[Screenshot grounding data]
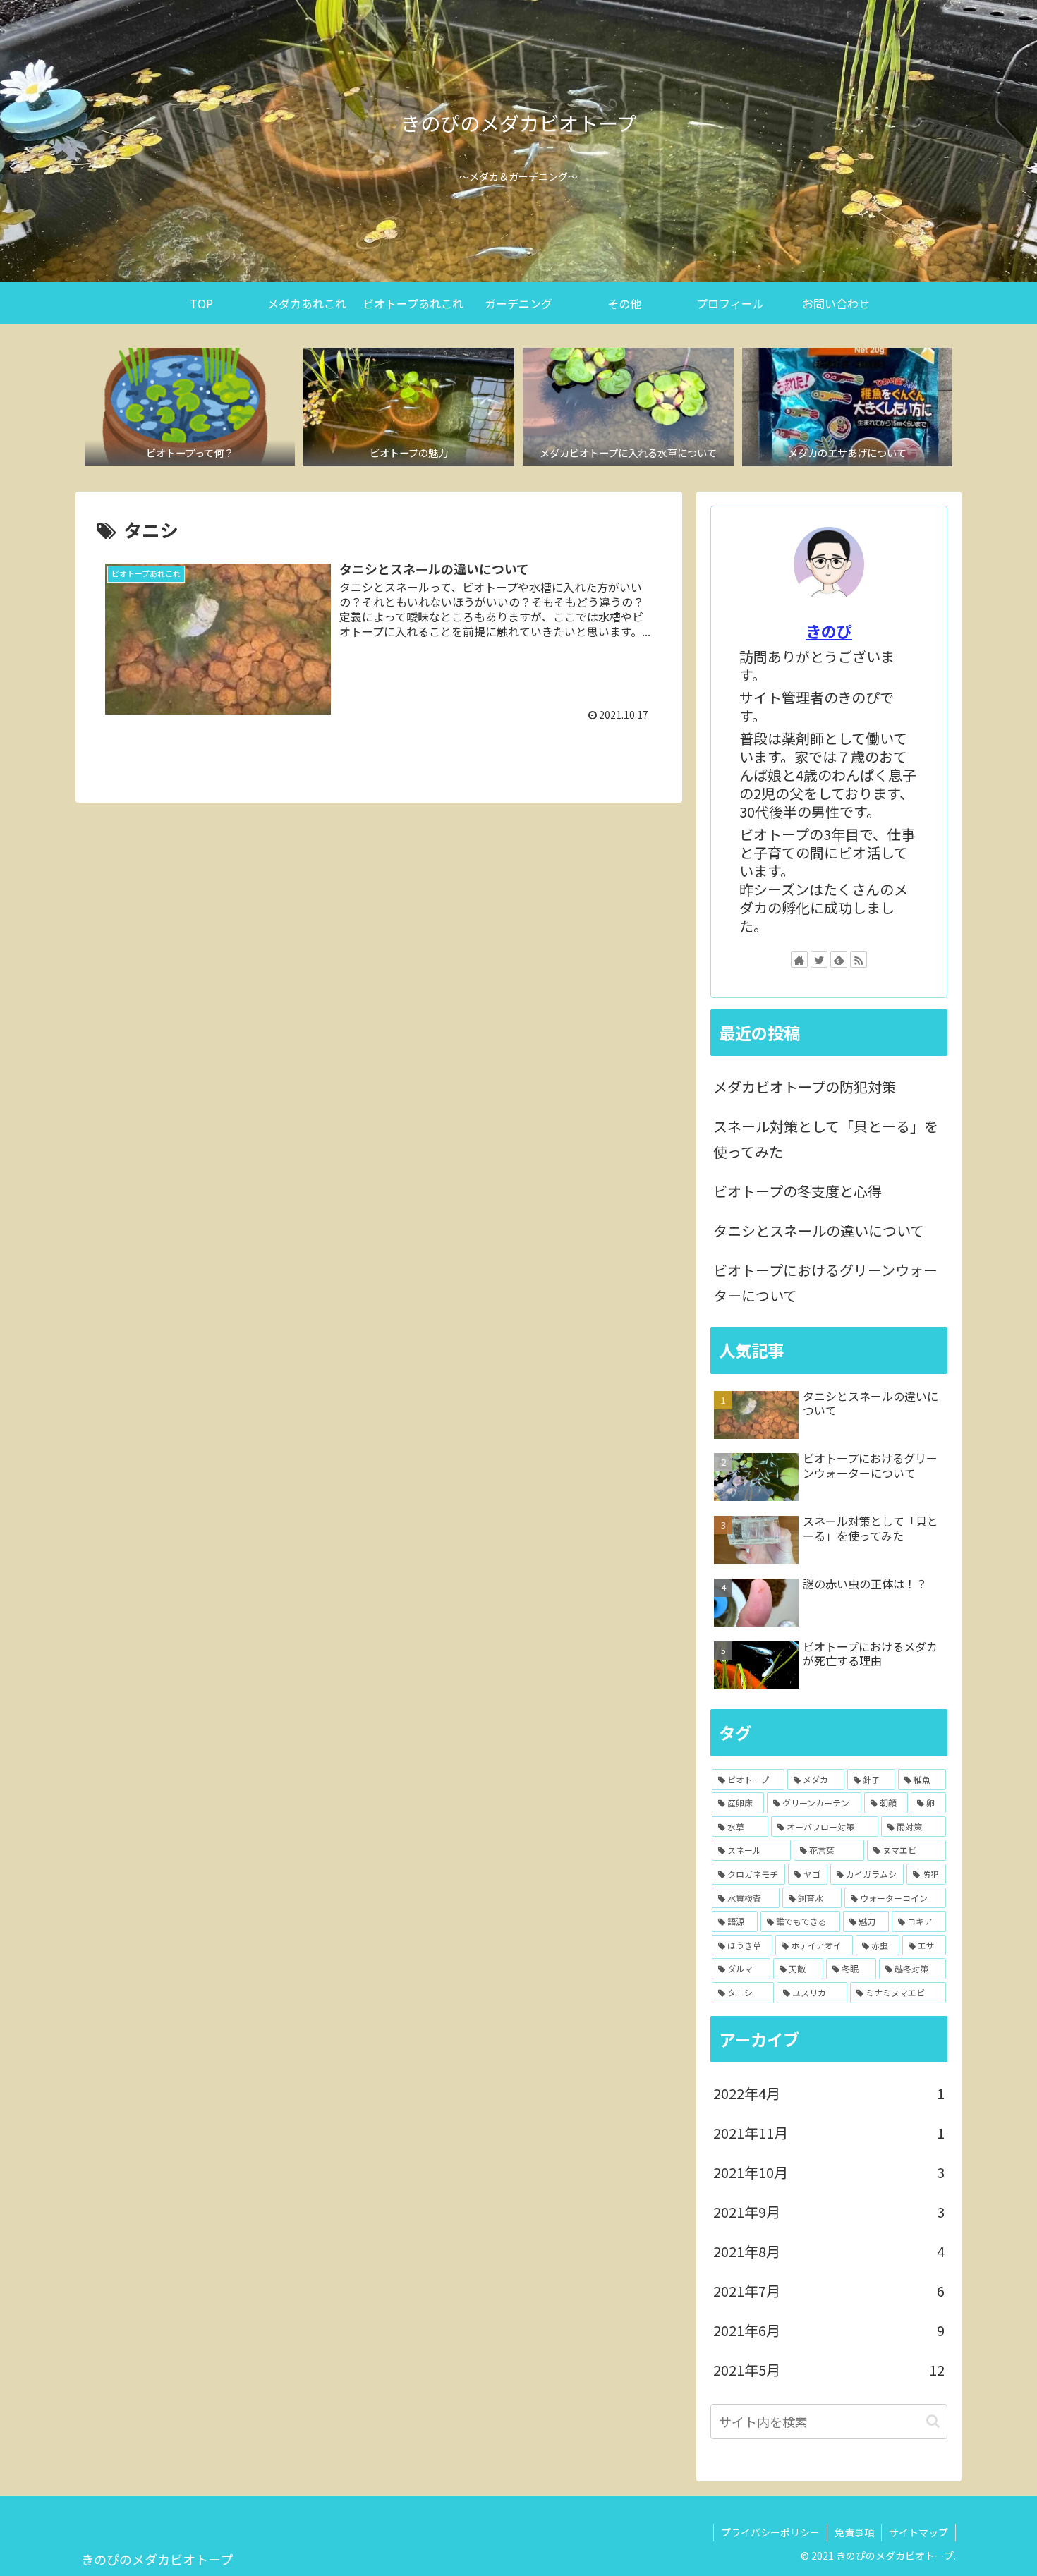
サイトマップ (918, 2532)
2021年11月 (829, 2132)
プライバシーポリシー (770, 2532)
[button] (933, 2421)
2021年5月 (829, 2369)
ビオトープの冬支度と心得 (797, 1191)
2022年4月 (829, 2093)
---
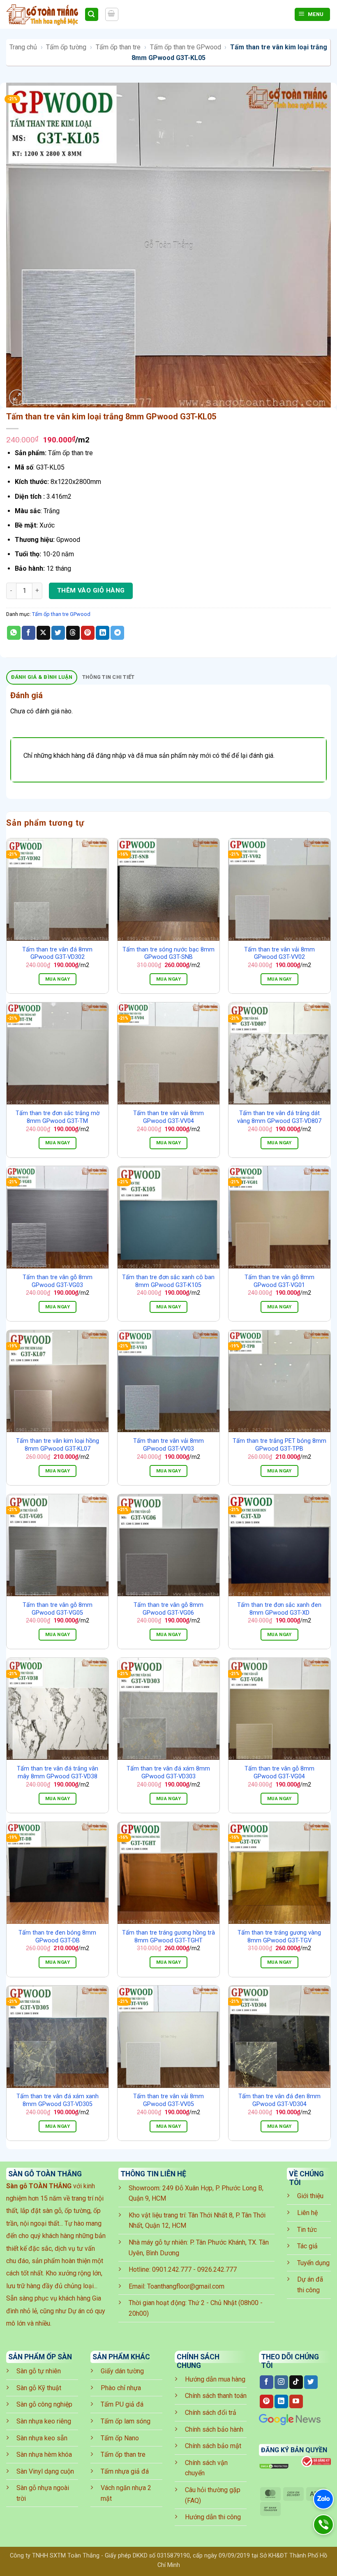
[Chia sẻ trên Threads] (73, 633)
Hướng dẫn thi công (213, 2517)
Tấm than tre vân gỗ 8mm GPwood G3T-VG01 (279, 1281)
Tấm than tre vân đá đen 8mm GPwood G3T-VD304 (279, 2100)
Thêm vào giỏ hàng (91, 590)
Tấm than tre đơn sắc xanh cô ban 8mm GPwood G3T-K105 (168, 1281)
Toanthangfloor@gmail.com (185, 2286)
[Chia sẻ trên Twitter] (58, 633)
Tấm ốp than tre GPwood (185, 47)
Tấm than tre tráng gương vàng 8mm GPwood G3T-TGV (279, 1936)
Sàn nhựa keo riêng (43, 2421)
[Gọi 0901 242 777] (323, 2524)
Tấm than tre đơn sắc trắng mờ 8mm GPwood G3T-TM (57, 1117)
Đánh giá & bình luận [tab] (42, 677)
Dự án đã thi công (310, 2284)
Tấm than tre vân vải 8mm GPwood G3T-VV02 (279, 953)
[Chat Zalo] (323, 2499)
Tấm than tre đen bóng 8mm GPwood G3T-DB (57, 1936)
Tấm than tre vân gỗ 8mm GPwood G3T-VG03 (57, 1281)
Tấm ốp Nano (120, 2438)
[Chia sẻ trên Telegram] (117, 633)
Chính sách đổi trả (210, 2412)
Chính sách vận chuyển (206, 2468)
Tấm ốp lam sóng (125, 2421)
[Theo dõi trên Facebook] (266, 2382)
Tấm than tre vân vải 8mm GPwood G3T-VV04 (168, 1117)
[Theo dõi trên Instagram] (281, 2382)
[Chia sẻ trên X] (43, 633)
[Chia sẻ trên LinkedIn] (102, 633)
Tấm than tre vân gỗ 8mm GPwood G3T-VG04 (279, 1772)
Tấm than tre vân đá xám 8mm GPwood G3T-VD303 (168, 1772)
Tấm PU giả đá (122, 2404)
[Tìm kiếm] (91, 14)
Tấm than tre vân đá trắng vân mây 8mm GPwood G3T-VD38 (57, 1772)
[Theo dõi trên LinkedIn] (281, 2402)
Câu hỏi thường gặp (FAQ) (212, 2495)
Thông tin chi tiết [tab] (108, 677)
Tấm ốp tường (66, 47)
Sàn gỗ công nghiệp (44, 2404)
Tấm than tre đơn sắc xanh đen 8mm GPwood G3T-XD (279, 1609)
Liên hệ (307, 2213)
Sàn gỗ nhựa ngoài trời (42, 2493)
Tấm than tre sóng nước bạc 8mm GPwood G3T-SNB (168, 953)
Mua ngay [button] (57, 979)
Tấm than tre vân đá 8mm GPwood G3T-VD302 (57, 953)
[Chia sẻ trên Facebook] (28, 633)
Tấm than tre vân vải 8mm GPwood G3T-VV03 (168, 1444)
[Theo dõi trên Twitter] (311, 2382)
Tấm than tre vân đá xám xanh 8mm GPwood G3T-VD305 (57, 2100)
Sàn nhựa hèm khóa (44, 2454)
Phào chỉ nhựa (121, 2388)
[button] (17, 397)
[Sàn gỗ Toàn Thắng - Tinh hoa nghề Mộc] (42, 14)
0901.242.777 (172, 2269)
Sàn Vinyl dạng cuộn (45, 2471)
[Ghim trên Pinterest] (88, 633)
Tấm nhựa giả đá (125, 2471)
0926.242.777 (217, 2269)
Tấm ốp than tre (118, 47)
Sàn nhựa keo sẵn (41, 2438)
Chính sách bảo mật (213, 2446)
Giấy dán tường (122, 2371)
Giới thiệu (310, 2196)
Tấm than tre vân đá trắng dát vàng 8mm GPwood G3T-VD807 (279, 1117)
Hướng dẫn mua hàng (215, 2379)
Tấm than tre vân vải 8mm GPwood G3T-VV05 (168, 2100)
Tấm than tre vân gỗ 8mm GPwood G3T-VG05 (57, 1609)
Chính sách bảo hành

WORK ITEM
One number only, please: the count of lines in the data that hold the word "trên".

EXERCISE SOLUTION
11